Segundo o engenheiro agrônomo, no evento foi possível conferir orientações e novidades sobre tecnologias adaptadas a cada situação. “Algo que me perguntam muito: ‘se investir em confinamento, free stall, compost barn, não há chances de o produtor rural falir?’ Sim, há esse risco. Qualquer negócio tem esse risco. Não é o sistema que define o sucesso do produtor, mas a qualidade do sistema, a qual depende do gerenciamento”, enfatizou.

IN 76 e 77

A primeira palestra do evento foi realizada pelo secretário executivo do Sindicato da Indústria de Laticínios do Rio Grande do Sul (Sindilat), Darlan Palharini. Durante a explanação, apresentou alguns números sobre o mercado leiteiro e citou algumas expectativas por parte do Ministério da Agricultura, entre as quais está: atingir até 2025 a meta de 200 litros por habitante. Atualmente esse número gira em torno de 173 litros. Nesse sentido, a produção nacional, hoje, é de 35 bilhões e a ideia é chegar a 42, 45 bilhões.
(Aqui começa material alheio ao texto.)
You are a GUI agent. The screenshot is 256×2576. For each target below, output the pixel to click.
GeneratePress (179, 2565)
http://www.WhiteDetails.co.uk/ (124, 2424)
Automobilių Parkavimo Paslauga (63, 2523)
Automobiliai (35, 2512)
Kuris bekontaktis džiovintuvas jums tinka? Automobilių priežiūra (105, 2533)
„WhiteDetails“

Conforme Palharini, o volume de produção na propriedade é fundamental para a manutenção de renda e até para que o produtor possa fazer investimentos. “Em um comparativo com outros países do Mercosul, abrangendo agricultores familiares, o Brasil registra uma produção anual de 33 milhões, a Argentina cerca de 10 milhões e o Uruguai, 2 milhões. O frete representa de 0,03 a 0,05 centavos/ litro. Nesse contexto, é importante que a cadeia produtiva, indústrias e produtores, juntamente com o governo, consiga-se otimizar o transporte de leite”, destacou, ponderando a importância da implantação da IN 76 e 77, que, segundo ele, vem ao encontro de criar um padrão mínimo do leite brasileiro, de norte a sul.

A IN 76 trata das características e da qualidade do produto na indústria. Na IN 77, são definidos critérios para obtenção de leite de qualidade e seguro ao consumidor e que englobam desde a organização da propriedade, suas instalações e equipamentos, até a formação e capacitação dos responsáveis pelas tarefas cotidianas, o controle sistemático de mastites, da brucelose e da tuberculose.

A programação

As atividades do Seminário prosseguiram durante todo o dia.